(PROVIDED ENTRIES):

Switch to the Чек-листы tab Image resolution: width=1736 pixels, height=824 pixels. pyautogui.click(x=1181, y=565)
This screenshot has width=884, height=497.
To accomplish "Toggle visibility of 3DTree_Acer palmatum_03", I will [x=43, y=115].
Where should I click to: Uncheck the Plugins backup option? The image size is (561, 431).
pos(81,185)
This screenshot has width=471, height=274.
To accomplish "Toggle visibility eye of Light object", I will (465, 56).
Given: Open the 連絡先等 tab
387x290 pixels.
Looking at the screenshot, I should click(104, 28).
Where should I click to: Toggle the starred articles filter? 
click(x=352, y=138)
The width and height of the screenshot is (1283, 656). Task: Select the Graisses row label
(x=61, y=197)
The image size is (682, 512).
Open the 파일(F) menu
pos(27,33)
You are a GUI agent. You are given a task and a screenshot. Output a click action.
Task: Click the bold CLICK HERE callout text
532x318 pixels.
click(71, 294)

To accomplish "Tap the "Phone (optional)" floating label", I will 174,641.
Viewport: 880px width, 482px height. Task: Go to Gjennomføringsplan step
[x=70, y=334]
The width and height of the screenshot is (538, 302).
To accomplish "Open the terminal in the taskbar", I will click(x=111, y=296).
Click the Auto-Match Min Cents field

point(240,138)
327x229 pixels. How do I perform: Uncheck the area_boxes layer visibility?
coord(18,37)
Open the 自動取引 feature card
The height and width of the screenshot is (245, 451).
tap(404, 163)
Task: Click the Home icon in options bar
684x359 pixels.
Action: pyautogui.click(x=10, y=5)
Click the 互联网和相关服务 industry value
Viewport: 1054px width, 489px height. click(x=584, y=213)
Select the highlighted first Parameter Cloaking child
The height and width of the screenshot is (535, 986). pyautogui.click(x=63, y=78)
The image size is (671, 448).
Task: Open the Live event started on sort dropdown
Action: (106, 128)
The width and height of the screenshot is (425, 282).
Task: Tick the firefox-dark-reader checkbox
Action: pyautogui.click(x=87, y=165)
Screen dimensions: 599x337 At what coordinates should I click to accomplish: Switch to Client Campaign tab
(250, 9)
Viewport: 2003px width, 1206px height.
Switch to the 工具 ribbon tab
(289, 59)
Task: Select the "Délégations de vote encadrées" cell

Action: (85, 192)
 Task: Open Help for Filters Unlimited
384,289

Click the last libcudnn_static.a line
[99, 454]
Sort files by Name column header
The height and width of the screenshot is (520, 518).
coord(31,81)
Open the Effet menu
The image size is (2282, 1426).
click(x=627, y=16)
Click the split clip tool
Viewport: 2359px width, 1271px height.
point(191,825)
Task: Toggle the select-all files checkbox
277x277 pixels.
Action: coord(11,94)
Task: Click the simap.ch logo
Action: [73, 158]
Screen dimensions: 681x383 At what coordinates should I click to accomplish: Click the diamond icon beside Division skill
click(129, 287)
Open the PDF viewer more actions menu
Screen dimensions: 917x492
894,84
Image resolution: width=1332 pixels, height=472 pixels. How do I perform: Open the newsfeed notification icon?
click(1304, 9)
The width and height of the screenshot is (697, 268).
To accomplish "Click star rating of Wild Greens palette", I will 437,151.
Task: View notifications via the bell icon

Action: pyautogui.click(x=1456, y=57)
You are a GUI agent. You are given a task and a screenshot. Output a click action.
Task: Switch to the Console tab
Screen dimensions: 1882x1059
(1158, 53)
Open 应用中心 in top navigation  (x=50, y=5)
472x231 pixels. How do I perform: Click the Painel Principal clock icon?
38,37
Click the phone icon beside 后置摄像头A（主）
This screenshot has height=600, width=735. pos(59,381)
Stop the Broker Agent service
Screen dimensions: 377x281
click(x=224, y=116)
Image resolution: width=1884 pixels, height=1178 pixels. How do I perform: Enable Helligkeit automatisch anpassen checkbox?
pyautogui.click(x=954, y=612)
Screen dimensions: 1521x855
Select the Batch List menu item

(EXERCISE DESCRIPTION):
Copy the rows exactly as they appear, from the line containing "472x231 pixels. How" up to and including the line containing "click(x=224, y=116)".

(ANSWER TO THIS EXERCISE):
472x231 pixels. How do I perform: Click the Painel Principal clock icon?
38,37
Click the phone icon beside 后置摄像头A（主）
This screenshot has height=600, width=735. pos(59,381)
Stop the Broker Agent service
Screen dimensions: 377x281
click(x=224, y=116)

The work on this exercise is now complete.